Un souvenir se démarque des autres. Je n'ai même pas dix ans et je joue sur la plage chez pépé et mémé; plage que vous connaissez peut-être mieux sous le nom de la Pointe-Basse. Un tas de roche dans l'eau me rappelle un éléphant, c'est d'ailleurs comme ça qu'on l'appelait. Je ne peux pas trouver de preuve, mais j'ai l'assurance d'y avoir déjà vu des macareux, ces faux perroquets à l'allure d'un pingouin qui porte un masque de couleur et du eyeliner.
Au pied de l'éléphant, on découvrait les trésors du rivage exposés par la marée basse. Crabes, écrevisses (qui étaient en fait des crevettes de sable, mais le nom qu'on leur donnait enfant m'est toujours resté), étoiles de mer, mollusques variés, algues glissantes ainsi que des polypes collants et, à nos yeux, dégoûtants, mais fascinants sous les roches.

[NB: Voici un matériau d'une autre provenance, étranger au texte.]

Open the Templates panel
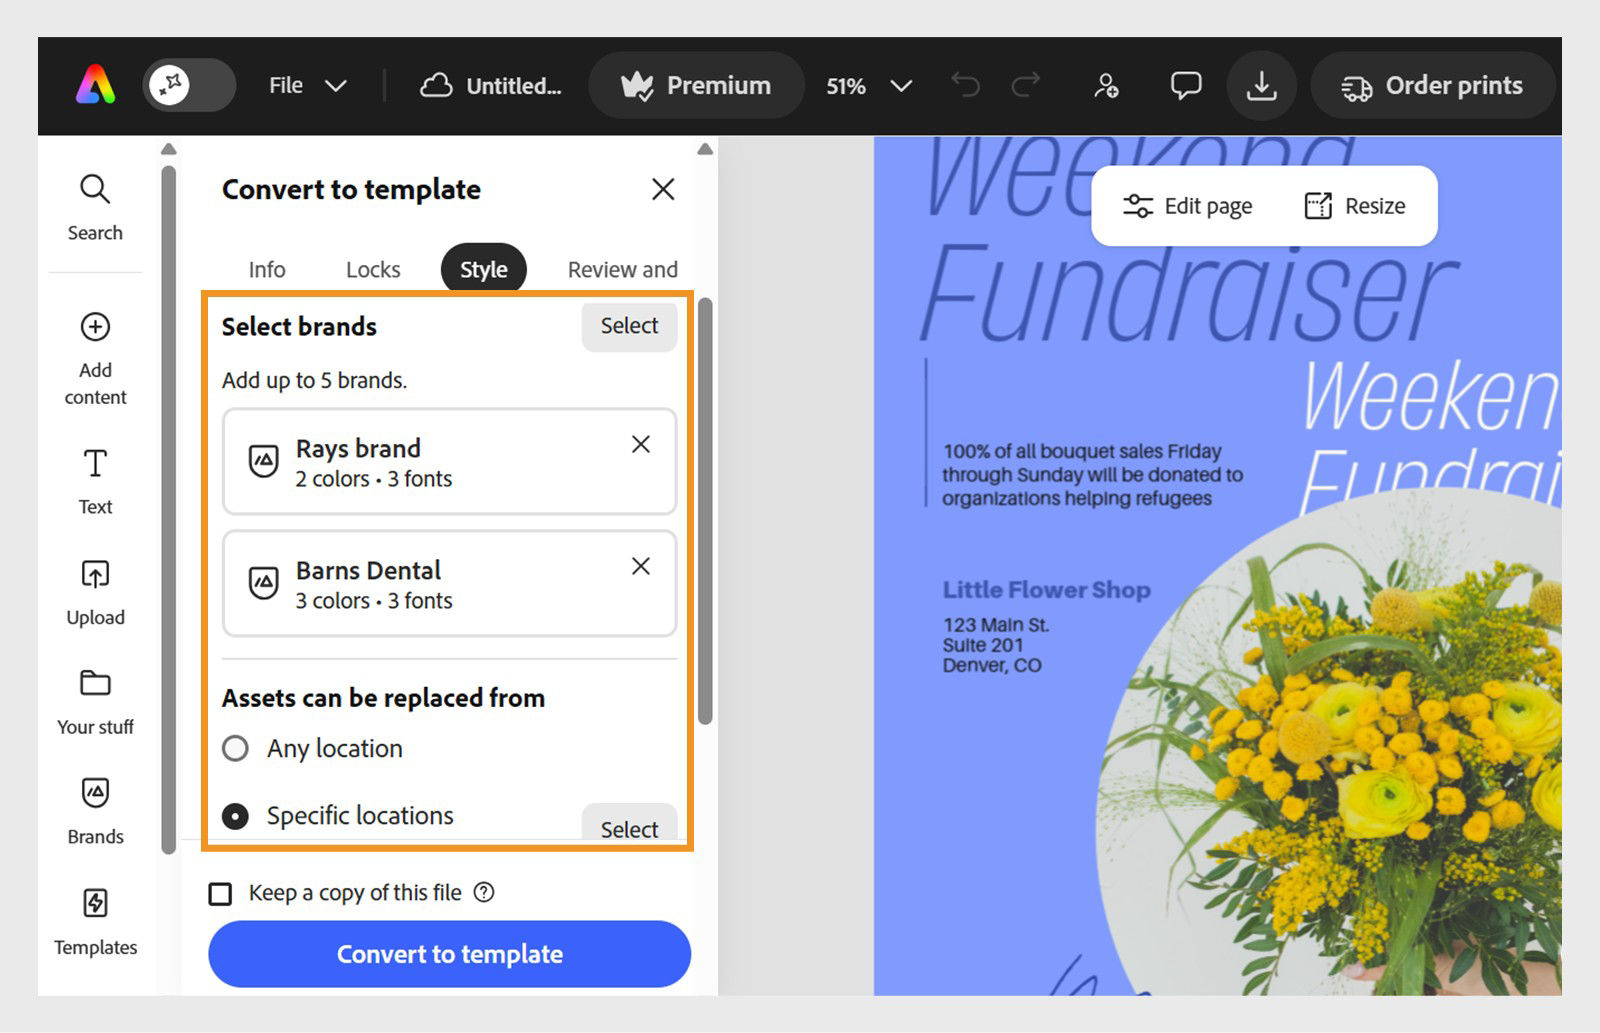click(x=95, y=903)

J'ai toujours conservé une photographie de l'époque, où un jeune moi sous l'ombre de la sculpture éphémère joue sur la plage. Sur celle-ci, les pieds et les mains dans l'eau, je ne regarde pas la caméra, mais la vie qui grouille sous moi, à peine cachée.
Je reconnais un intérêt qui m'a toujours habité et guidé. Ces forêts sous-marines qui semblent issues d'un univers de science-fiction, une petite oasis de vie et de couleurs. Pour pouvoir les explorer, je m'imaginais être réduit à la taille d'une écrevisse. Parfois je m'imaginais chevaucher un crabe, d'autres fois je m'imaginais faire des câlins aux petits poissons ou me faire des robes, des capes et des couvertures à partir des algues.
Je me souviens surtout de la déception que j'éprouvai l'année suivante lorsque, descendant sur la plage pour la première fois de la saison, je vis que l'éléphant s'était effondré. Sur cette plage, je ne revis plus jamais les macareux. Afin de me consoler, je me dis que les rochers pêle-mêle offraient maintenant un habitat de choix pour les habitants du rivage.
Ces souvenirs défilent dans ma tête presque vingt ans plus tard, alors que je pagaie au-dessus des rochers maintenant engloutis et recouverts d'algues.
Maintenant étudiant en biologie, j'arrive à mieux les distinguer, mieux les nommer que lorsque j'étais enfant. Parmi celles-ci, je pense reconnaître le fucus, l'ascophylle, la main-de-mer palmée et la mousse d'Irlande pour n'en nommer que quelques-unes.
Il vente à peine aujourd'hui, chose rare aux Îles, et la mer est calme, permettant d'y observer toute sa richesse. Sur la côte, des limicoles (oiseaux de rivage) profitent également de la belle journée.
Je place ma pagaie entre mes cuisses, m'allonge sur mon kayak et ferme les yeux, laissant mes mains tremper dans l'eau. Il semble que peu importe le nombre d'années et le tracé que forme mon parcours, mon corps et mon esprit tout comme les vagues reviennent toujours sur le rivage, où l'odeur des algues et de la zostère pourrissantes, puanteur que j'ai appris à aimer, remplit mes poumons.
Le bruit du ressac et le chant cacophonique des oiseaux marins me bercent. J'ouvre les yeux et regarde à ma droite lorsque j'entends un bruit : un loup-marin me fixe, curieux, à quelques mètres. Notre surprise est égale et il replonge gracieusement sous l'eau.
Je donnerais beaucoup pour voir le littoral à sa façon et glisser sans-souci entre les laminaires en compagnie des poissons, remontant à la surface pour observer les oiseaux habitués à ma présence. Contrairement à moi, visiteur, le mammifère marin peut réellement appeler les côtes son chez-soi.
Je me relève et pagaie vers le rivage. Après avoir rangé l'embarcation, j'irai me mettre à quatre pattes dans l'eau, comme sur la photo. Je veux mémoriser le bord de l'eau et les rochers qui constituaient l'éléphant comme ils sont en ce moment, sachant que chaque jour le paysage se transformera un peu plus, différent de ce que j'ai connu, aujourd'hui comme moi très différent de ce qui a été immortalisé sur la photographie. Les pieds et les mains dans la mer peu profonde, peut-être même pourrai-je encore m'imaginer comme l'un de ses petits habitants.